▶ PROMPT: The answer must be every line from the listing that holds the string "icon".

▶ SOURCE MATERIAL:

* * *

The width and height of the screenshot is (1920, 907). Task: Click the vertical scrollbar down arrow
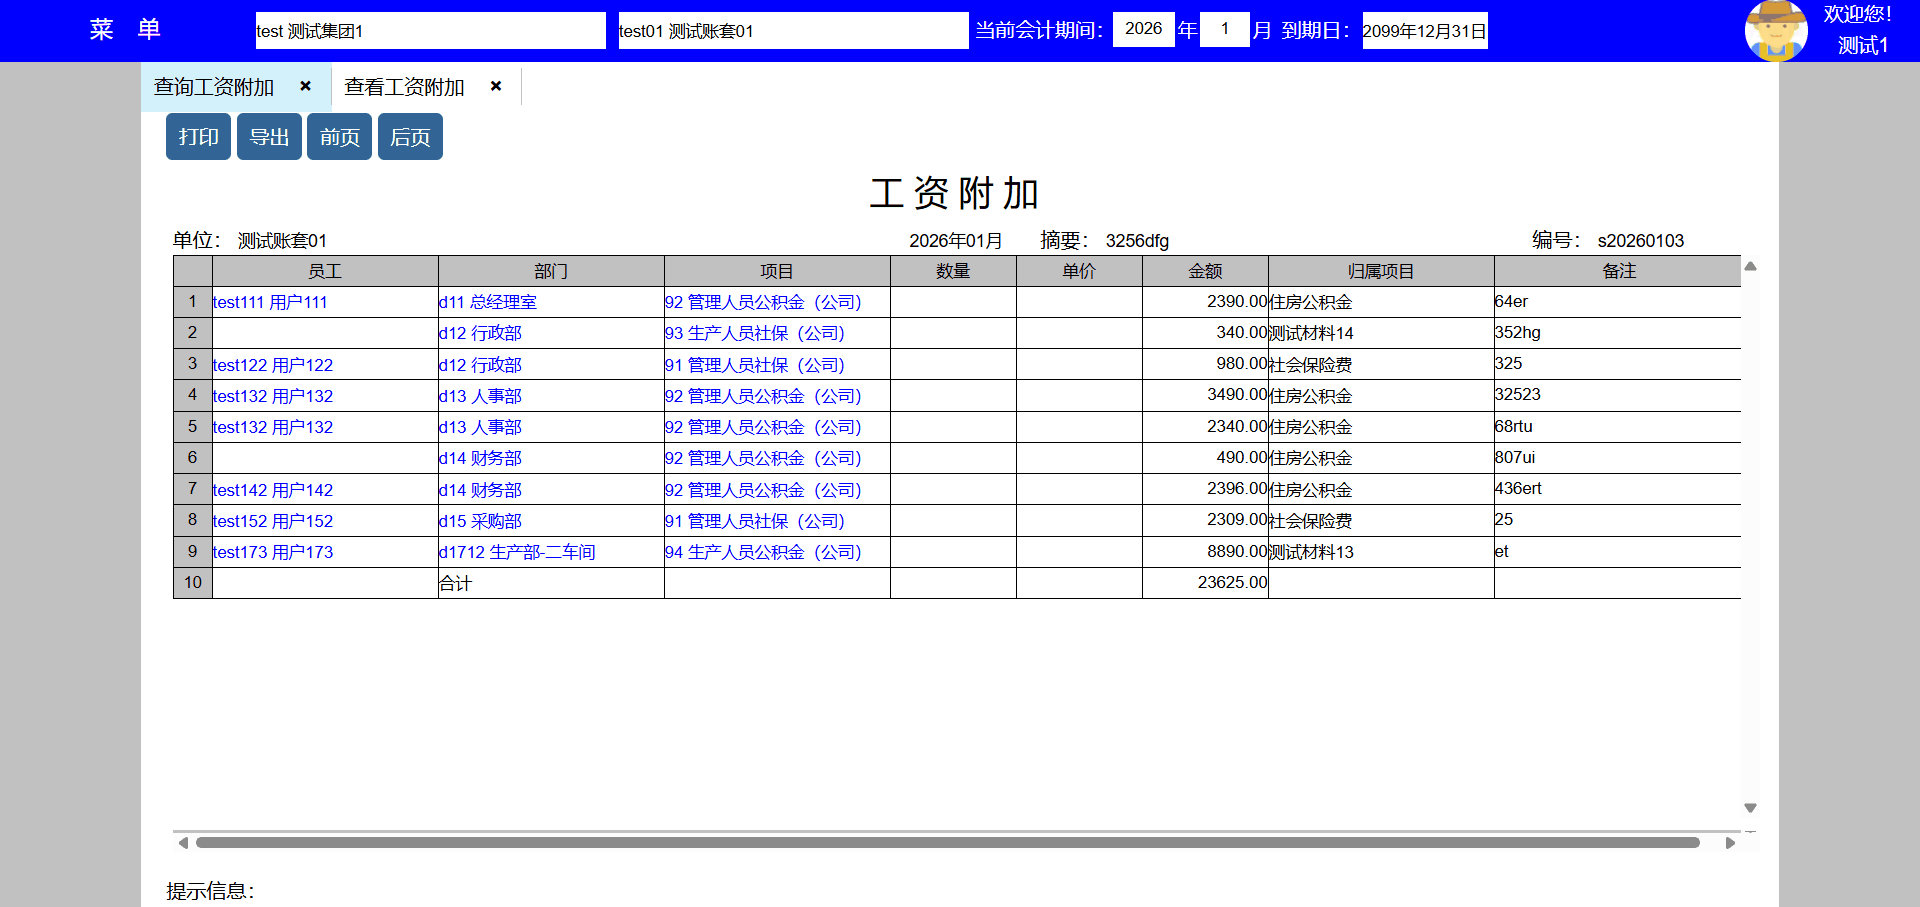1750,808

* * *

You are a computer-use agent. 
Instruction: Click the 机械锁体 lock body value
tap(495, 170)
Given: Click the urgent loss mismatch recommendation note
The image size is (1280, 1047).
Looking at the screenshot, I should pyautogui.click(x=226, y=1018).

* * *

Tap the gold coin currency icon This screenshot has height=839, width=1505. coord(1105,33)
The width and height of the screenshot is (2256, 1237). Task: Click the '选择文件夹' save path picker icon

* * *

▶ SOLUTION TO THIS TASK:
Tap the gold coin currency icon This screenshot has height=839, width=1505. coord(1105,33)
The width and height of the screenshot is (2256, 1237). Task: Click the '选择文件夹' save path picker icon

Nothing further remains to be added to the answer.